> **WORK TO COMPLETE**
**A)** Copy, word for word, the stretch from "Influence of drugs" through "serum ferritin levels." in the text on how drugs affect laboratory test results.
**B)** Extend the text on how drugs affect laboratory test results, picking up right after its final sentence.

> **EXTRACT PROVIDED**
------------------------------------------------

Influence of drugs on test results
An important consideration in interpreting laboratory test results is the influence of any medicines the patient is taking. An obvious example is iron supplements increasing serum ferritin levels.
Drugs can affect test results either directly or indirectly. Directly, drugs can produce a toxicological or pharmacological effect, leading to a test result that is different from one that would be produced if the patient were not taking the medicine. Laboratory tests that are commonly altered by drugs include those measuring electrolytes levels (eg, bendroflumethiazide can cause hypokalaemia, hypomagnesaemia and hyponatraemia and trimethoprim can cause hyperkalaemia). Haematology and liver function test results can also be affected. For example, women taking oral contraceptives have lower levels of serum folate (due to impaired folate metabolism)1 and the use of rifampicin or angiotensin-converting enzyme inhibitors can alter liver function test results. Similarly, many drugs (eg, terfenadine and thioridazine) can cause variation in electrocardiogram results2 and the use of co-trimoxazole has been reported to increase serum creatinine levels.3
Indirectly, drugs can influence laboratory results by interfering with the testing procedure. For example, doses of vitamin C over 1g can cause false positive urine glucose results with analyses using cupric sulphate (eg, Clinitest) or glucose oxidase (eg, Clinistix). Therefore, the possibility of drug interference should always be borne in mind as a possible explanation for an otherwise unexplained test result.
Care with words
When talking about tests and test results, using the term “normal” implies that any concentration outside the stated range is abnormal and, therefore, unhealthy. Pharmacists need to be aware of the anxiety this might cause to patients. Indeed, some clinical laboratory scientists say that the term “normal” should not be used in relation to results expressed quantitatively. The term “reference” is preferred because there is no clear-cut distinction between normal and abnormal concentrations of any constituent in blood or urine.

------------------------------------------------

> **DATA SECTION**
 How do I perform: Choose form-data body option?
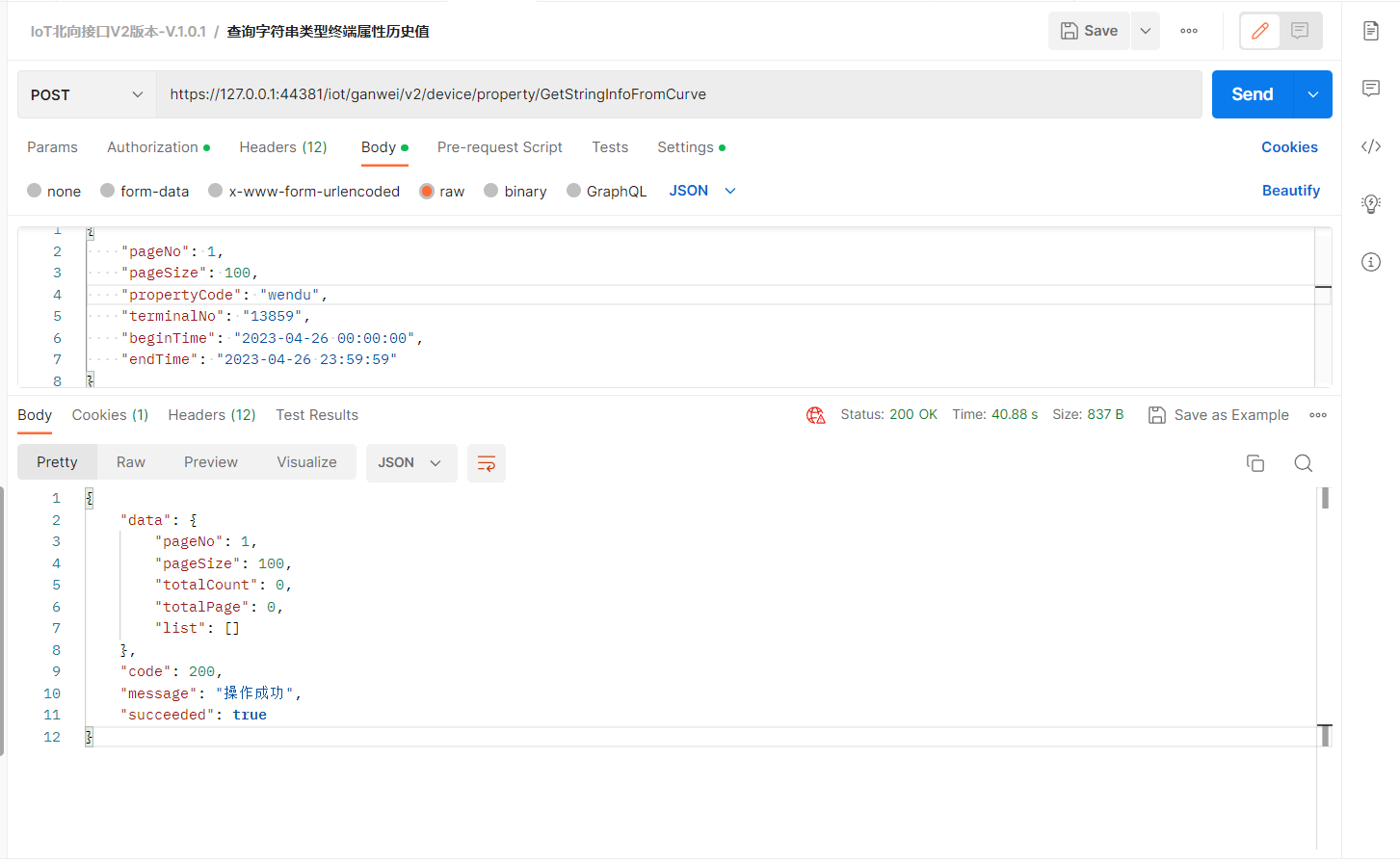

------------------------------------------------

> **OUTPUTS BY TASK**
**A)**
Influence of drugs on test results
An important consideration in interpreting laboratory test results is the influence of any medicines the patient is taking. An obvious example is iron supplements increasing serum ferritin levels.

**B)**
Action: practice points
Reading is only one way to undertake CPD and the Society will expect to see various approaches in a pharmacist’s CPD portfolio.
- Look at the section on the influence of drugs on test results and try to work out some of the mechanisms behind the examples given.
- Look at the test kits you stock or use in your pharmacy. What indicators of predictive value are there?
- Find out more about clinical microbiology testing. What factors affect the antibiotics prescribed in hospitals?
Evaluate
For your work to be presented as CPD, you need to evaluate your reading and any other activities.
Answer the following questions: What have you learnt? How has it added value to your practice? (Have you applied this learning or had any feedback?) What will you do now and how will this be achieved?
References
- Shojania AM. Oral contraceptives: effect of folate and vitamin B12 metabolism. Canadian Medical Association Journal 1982;126:244–7.
- Symanski, JD, and Gettes, LS. Drug effects on the electrocardiogram: a review of their clinical importance. Drugs 1993;46:219–48.
- Dijkmans BAC, van Hooff JP, de Wolff FA, Mattie H. The effect of co-trimoxazole on serum creatinine. British Journal of Clinical Pharmacology 1981;12:701–3.